Assisting Holly were Andy and Brent Reaves of Reydel and Brian Spencer of Wynne. They started at 7: 30 p. m. Friday and saw plenty of gators, but Smith said she missed about eight. Every time she started to get a noose around a gator’s snout, the animal submerged and pulled free before she could get it around the neck. As time wore on, Smith became frustrated and finally lost her composure.

“We probably saw 30, and I missed one that was a little over 8 feet, a really nice one,” Smith said. “I cried over that one. I was so upset. I had to go to the workshop and all, but it was a lot harder than what it was shown to be. I’d get it close around the nose and they’d just back out.”

The snare was taped to a 12-foot wooden dowel. When Smith pulled it tight, the tape was supposed to break, but the gators didn’t give her time. She also had a chance at a 10-footer, but it wouldn’t let her get close.

“A couple of Game and Fish guys were close by, and they saw the whole thing,” Smith said. “I broke down in front of them. I said, ‘Forget this ! I’m just not good enough !’”

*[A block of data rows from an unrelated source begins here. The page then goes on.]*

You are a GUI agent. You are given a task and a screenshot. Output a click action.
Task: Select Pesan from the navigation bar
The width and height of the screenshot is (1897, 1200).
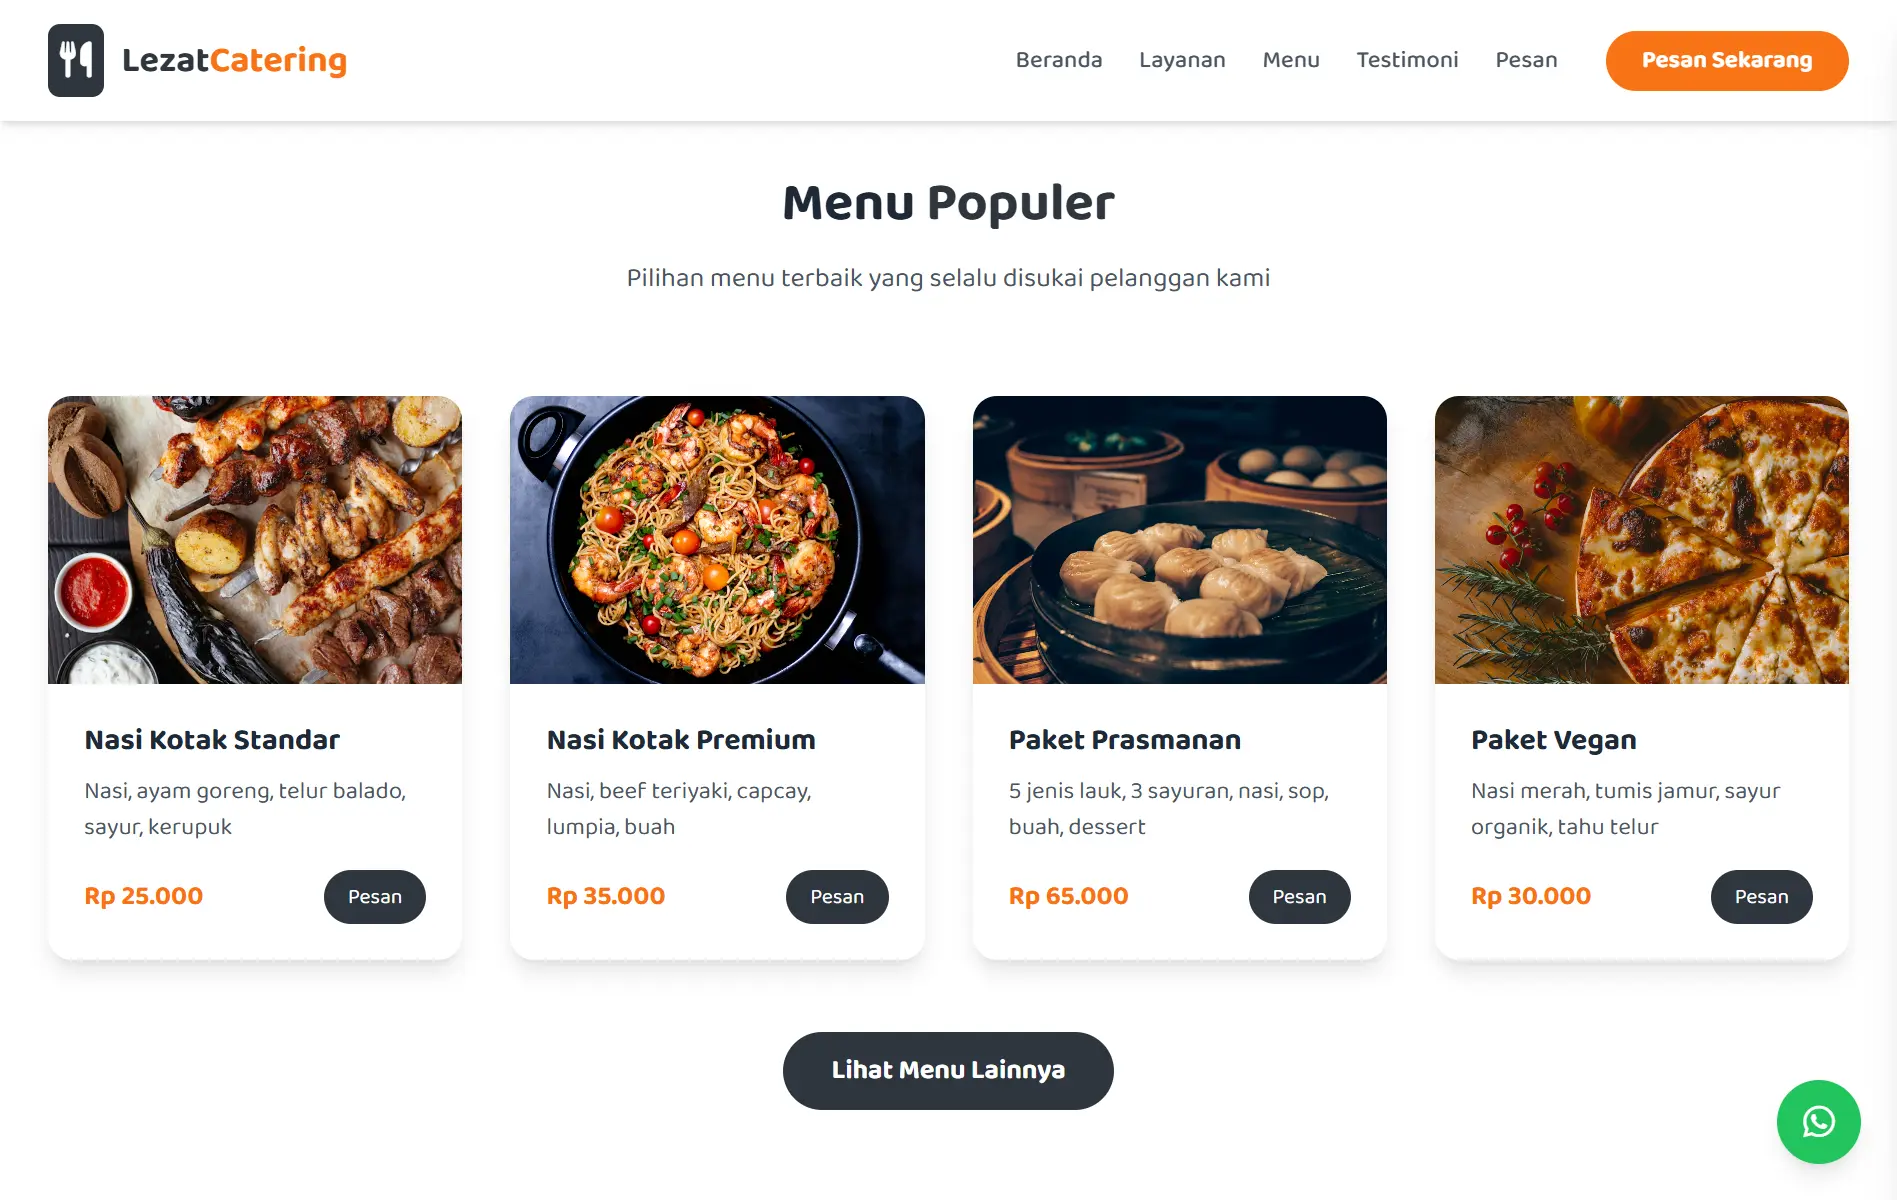1526,60
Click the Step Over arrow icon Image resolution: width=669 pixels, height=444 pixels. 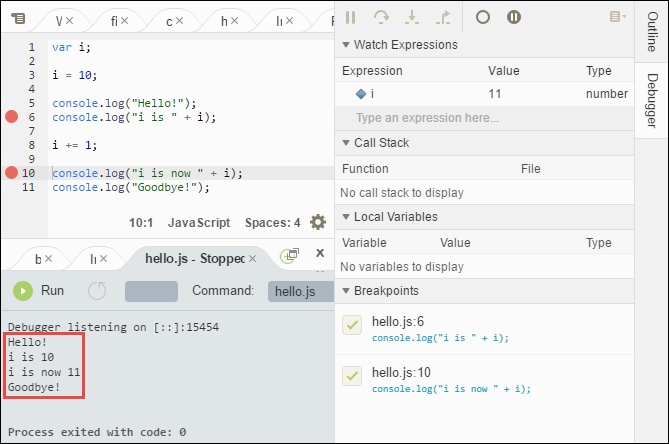coord(381,17)
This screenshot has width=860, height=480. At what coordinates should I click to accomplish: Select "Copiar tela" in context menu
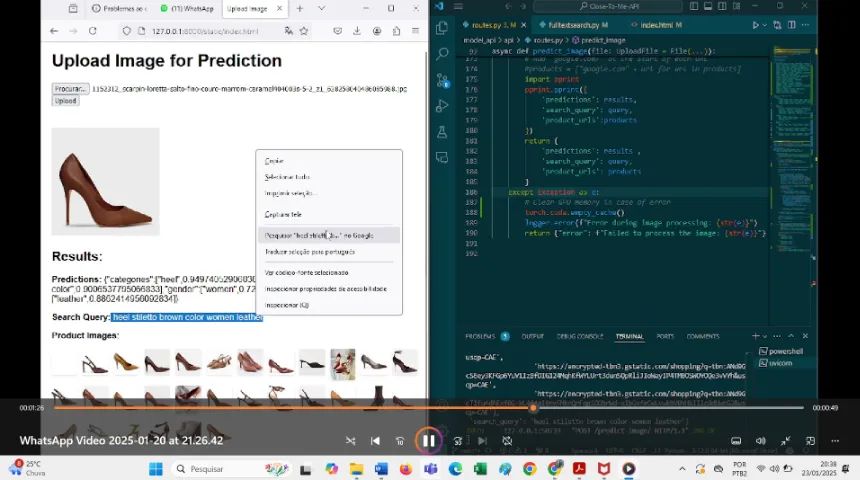coord(283,214)
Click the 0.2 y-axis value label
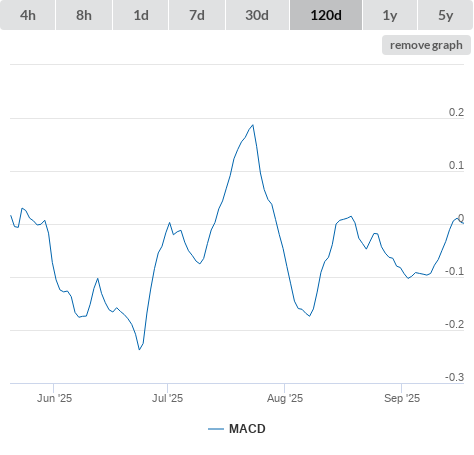This screenshot has width=474, height=455. [x=456, y=112]
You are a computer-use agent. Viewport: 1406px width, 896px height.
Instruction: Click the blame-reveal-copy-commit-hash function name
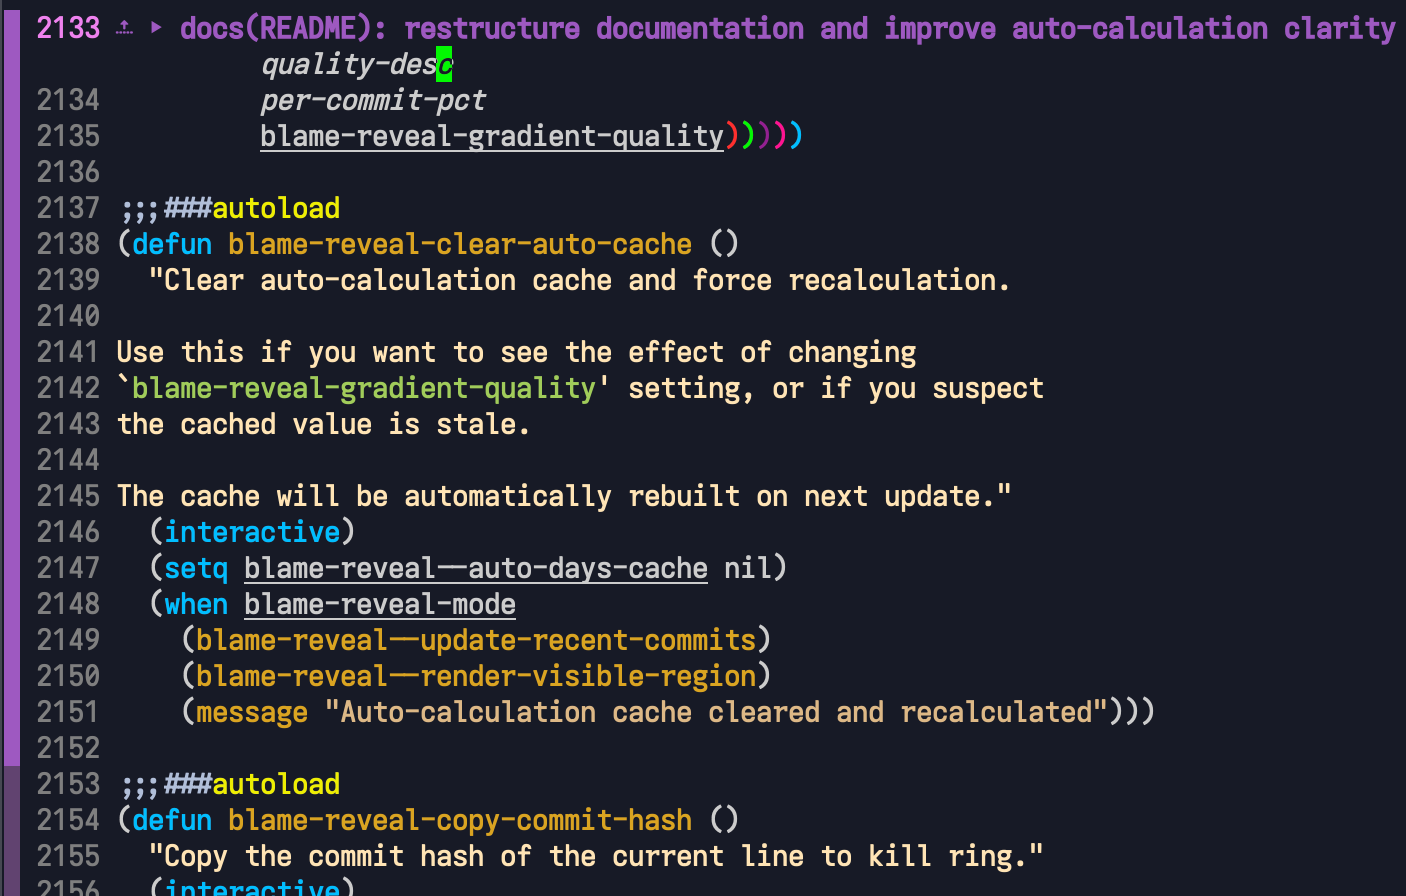(459, 820)
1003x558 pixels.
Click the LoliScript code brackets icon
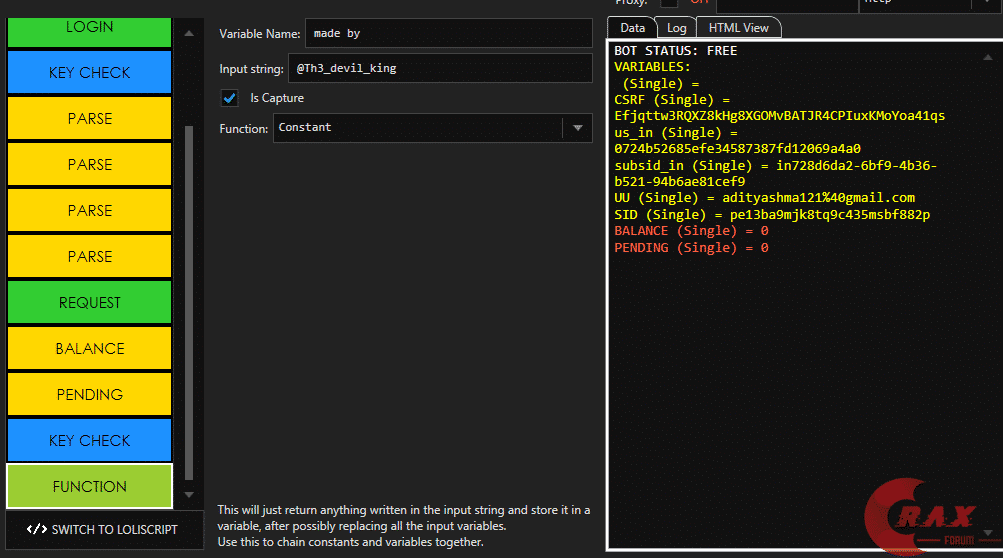tap(37, 530)
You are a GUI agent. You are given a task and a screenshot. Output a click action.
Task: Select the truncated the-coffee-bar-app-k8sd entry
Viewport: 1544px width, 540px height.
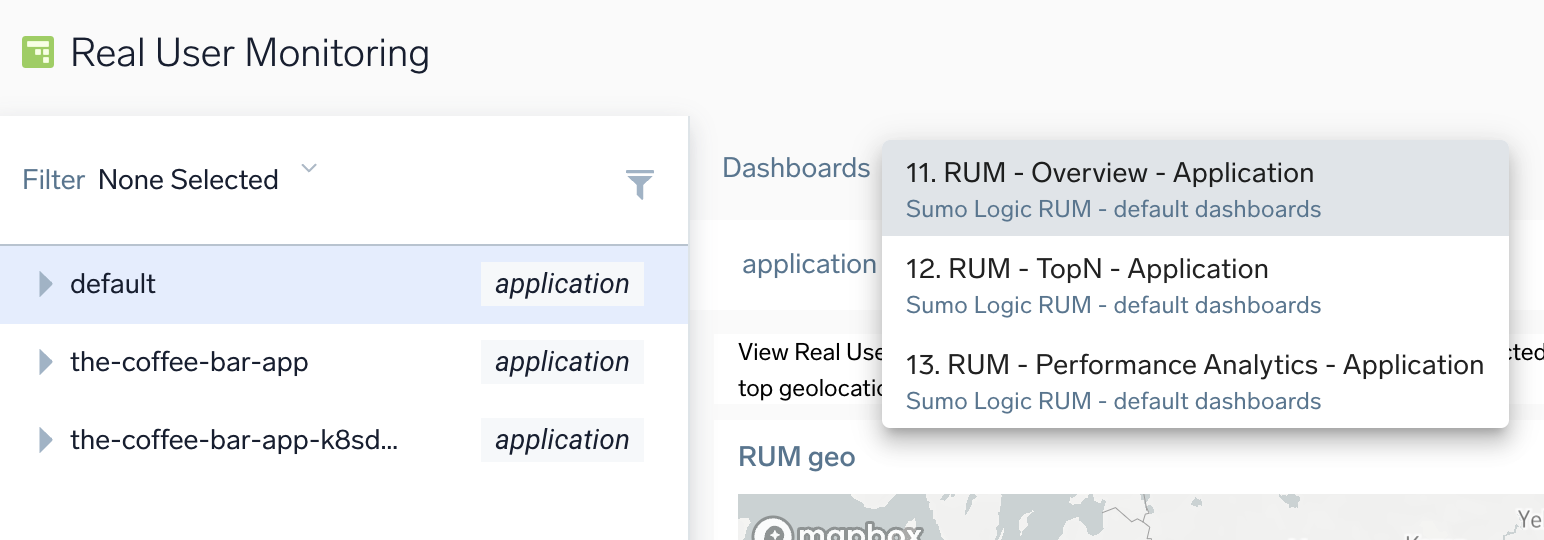coord(234,440)
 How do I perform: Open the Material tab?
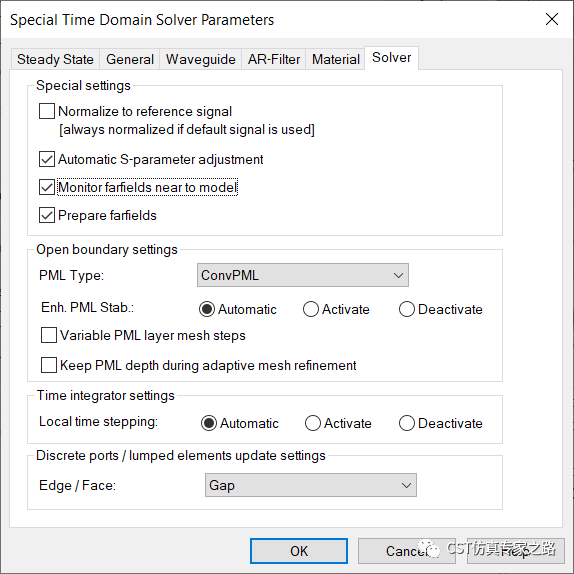(335, 59)
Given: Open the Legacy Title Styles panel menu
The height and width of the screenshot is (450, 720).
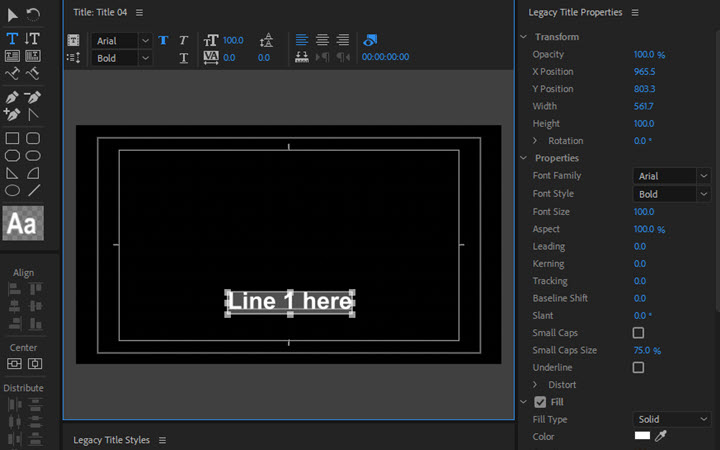Looking at the screenshot, I should click(162, 440).
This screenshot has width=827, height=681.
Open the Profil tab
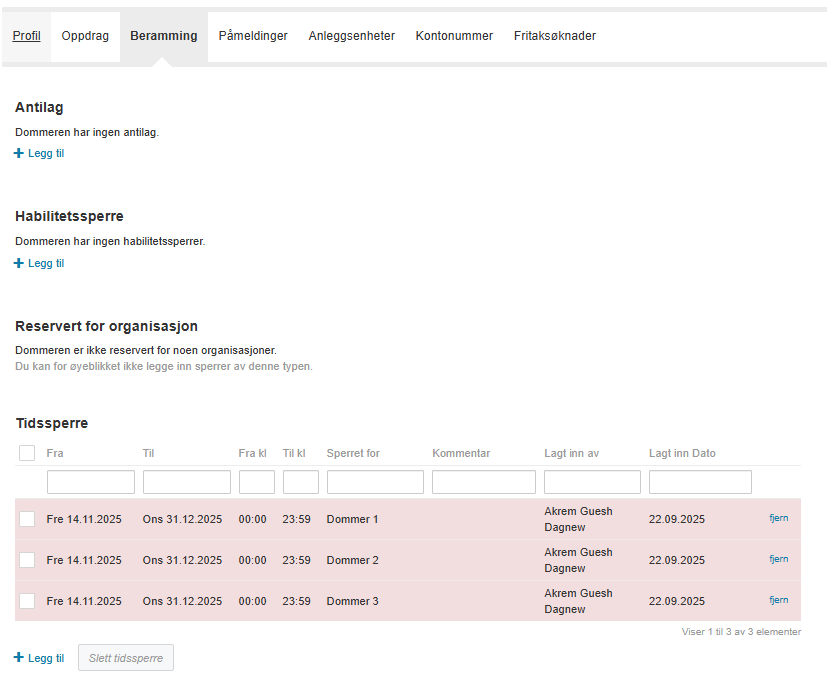point(27,36)
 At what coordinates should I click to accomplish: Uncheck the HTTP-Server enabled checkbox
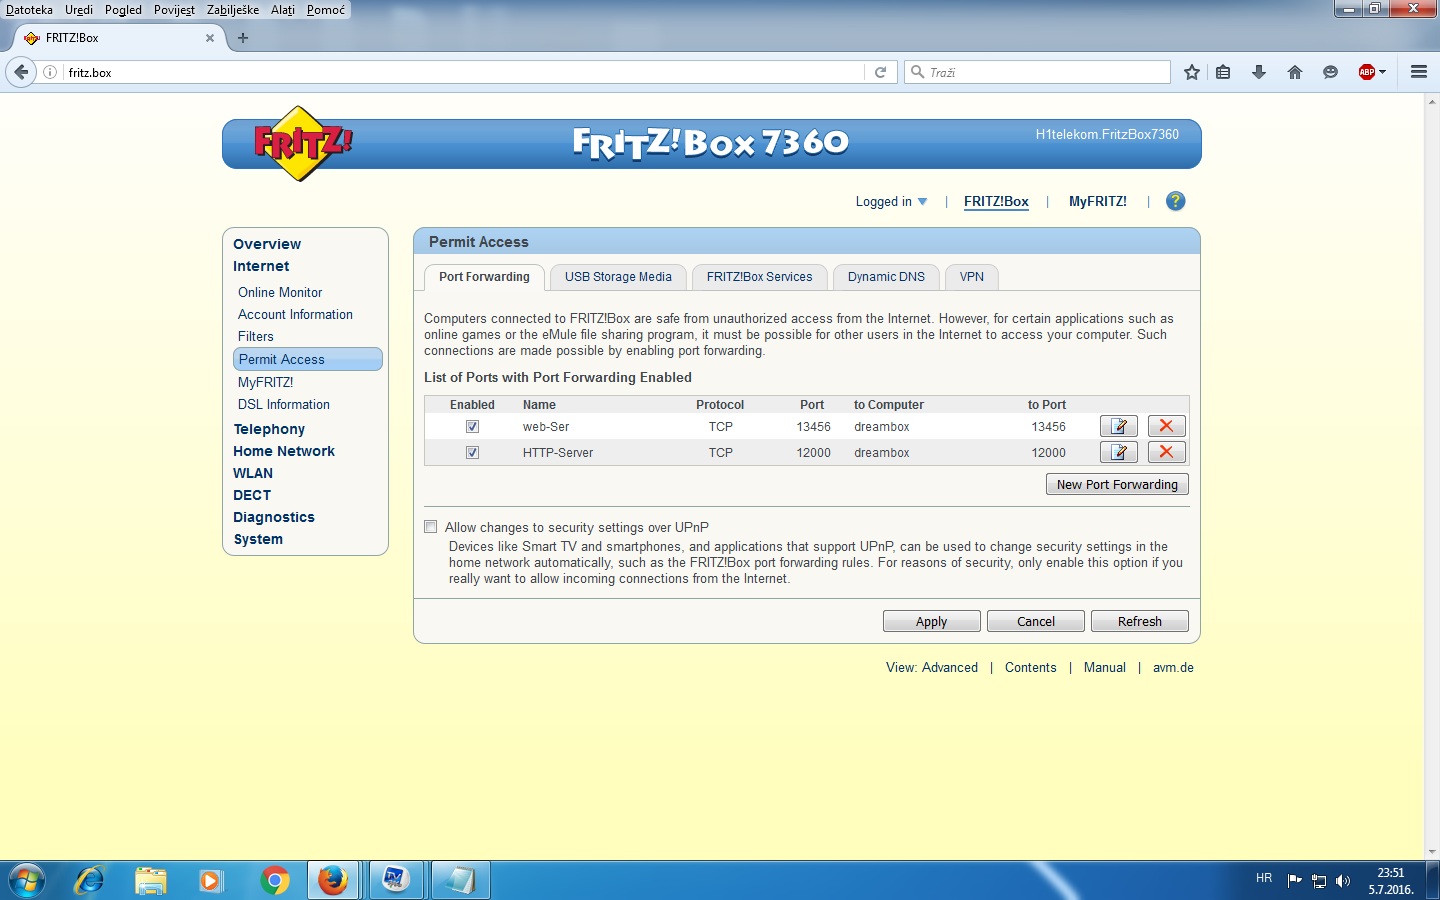click(x=472, y=453)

Compounding the problem was the fact none of Holly’s helpers had hunted alligators, either, so they had no experience from which to draw encouragement.

“I couldn’t allow them to snare one, but I told them, ‘Guys, if you could try this just one time, you’d see how hard it is,’” Smith said. “I’m a perfectionist, and I try to do everything to the best of my ability. I practiced with my pole before I got in the water. You’ve got everything in your head, and you know how it’s supposed to go. You think you’ve done everything so perfectly, and then you think, ‘Wow ! How did that gator ever get out of this ?’”

Smith didn’t know the names of the AGFC employees, but they inspected her snare to make sure it was properly constructed. They gave her a quick refresher on how to use the snare and, sure enough, she snared the next gator she saw.

“I was ready to give up,” Smith said. “I was like, ‘I’ve missed eight, so I’m obviously doing something wrong. It’s 4: 30, I’m tired, and I want to get out of here.’

“ I’m not a quitter, but I had got to that point where, ‘I’m done, I want to go home and we’ll come back later tonight.’”

They were leaving the area when their spotlight illuminated the red eyes of a lone alligator loafing near an island. Smith decided to give it one last try.

“With this one, I heard the tape when it snapped off the pole and then it started rolling,” Smith said. “It would come up and bang the side of the boat and hiss. Then it got the rope in its mouth, so we had to get it out of its mouth. Water was flying everywhere. It was almost like being at a water park. This went on five or six minutes, and once it settled down, I shot it in the head with a 20-gauge.”

That’s when the adrenaline kicked in and Smith astonished her assistants by hauling the gator into the boat herself.

Smith took her gator to Hi-Tech Taxidermy at McGehee to convert it into a full body mount. She said she named it Allie Sue, after her grandmother.

“She’s feisty, like a gator. That’s why I named her that,” Smith said. “She’s fine with it.”

The Smiths celebrated the hunt by eating some fried gator. Andy Smith said it tastes a lot like frog legs. As for the hunt, he said it was a night he’ll never forget.

“I’m somewhat jealous, but I’m excited for her,” he said. “It was definitely the highlight of my hunting life. I’ve taken a lot of deer and turkeys, but nothing as exciting as that was.”